__TASK REQUIREMENTS__: Beginning with the line that has "The height and width of the screenshot is (680, 879).", reproduce each remaining line of the data exactly, down to and including the last.

__PROVIDED MATERIAL__:
########

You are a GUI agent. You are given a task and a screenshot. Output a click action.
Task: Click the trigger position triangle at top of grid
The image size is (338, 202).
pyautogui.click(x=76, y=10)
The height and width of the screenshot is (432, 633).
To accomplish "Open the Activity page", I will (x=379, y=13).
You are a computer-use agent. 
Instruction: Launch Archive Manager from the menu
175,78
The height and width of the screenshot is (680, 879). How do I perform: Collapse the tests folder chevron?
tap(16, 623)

########

__SOLUTION TO THIS TASK__:
The height and width of the screenshot is (680, 879). How do I perform: Collapse the tests folder chevron?
tap(16, 623)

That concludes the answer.